**Exercise**. Pictures are to be left out; otherwise, copy exactly the lines from the line containing "Image resolution: width=1501" through the end of the data.

Source records:
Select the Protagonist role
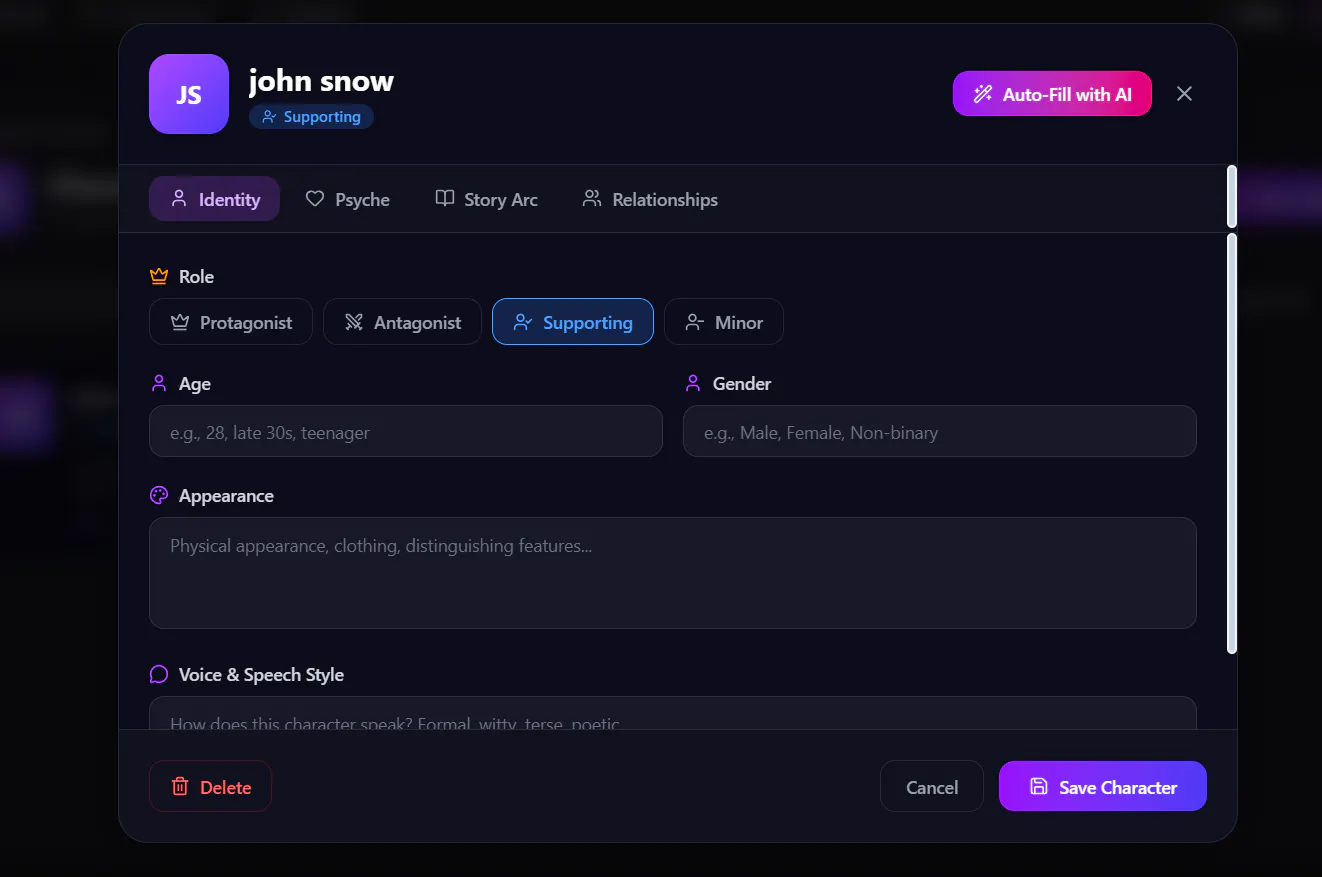The height and width of the screenshot is (877, 1322). point(231,322)
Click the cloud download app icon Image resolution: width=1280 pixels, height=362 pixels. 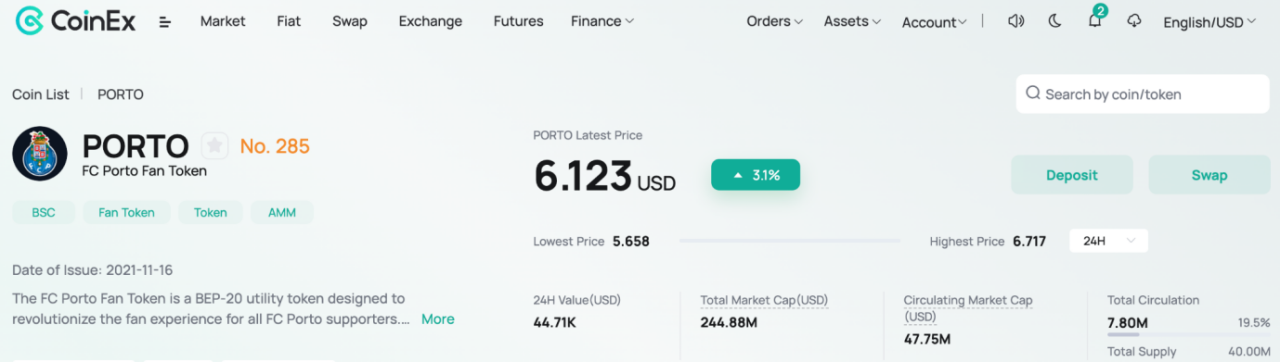[1134, 21]
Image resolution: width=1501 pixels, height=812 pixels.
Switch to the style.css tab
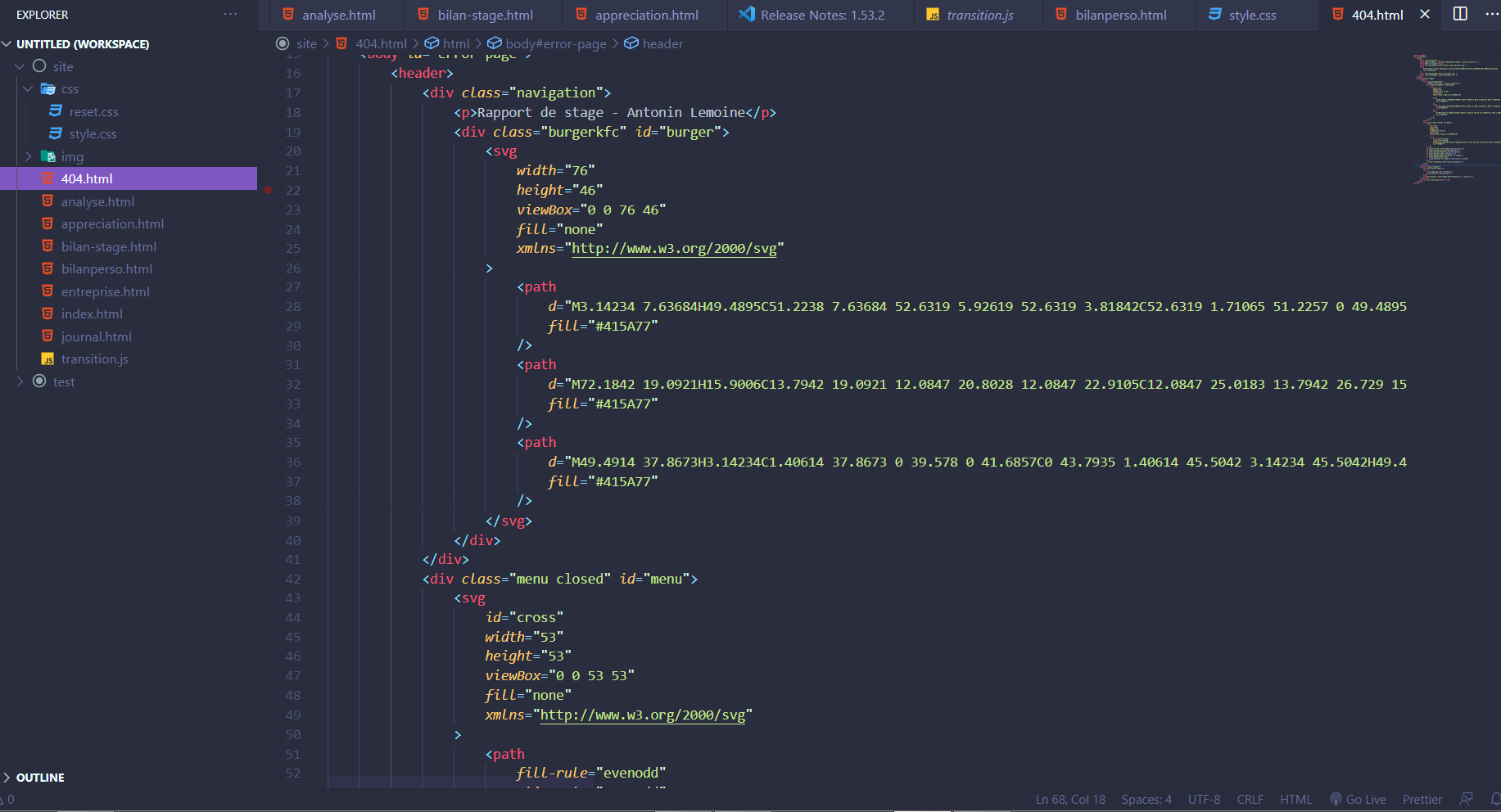(x=1251, y=15)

**Exercise answer**.
Image resolution: width=1501 pixels, height=812 pixels.
Switch to the style.css tab
(x=1251, y=15)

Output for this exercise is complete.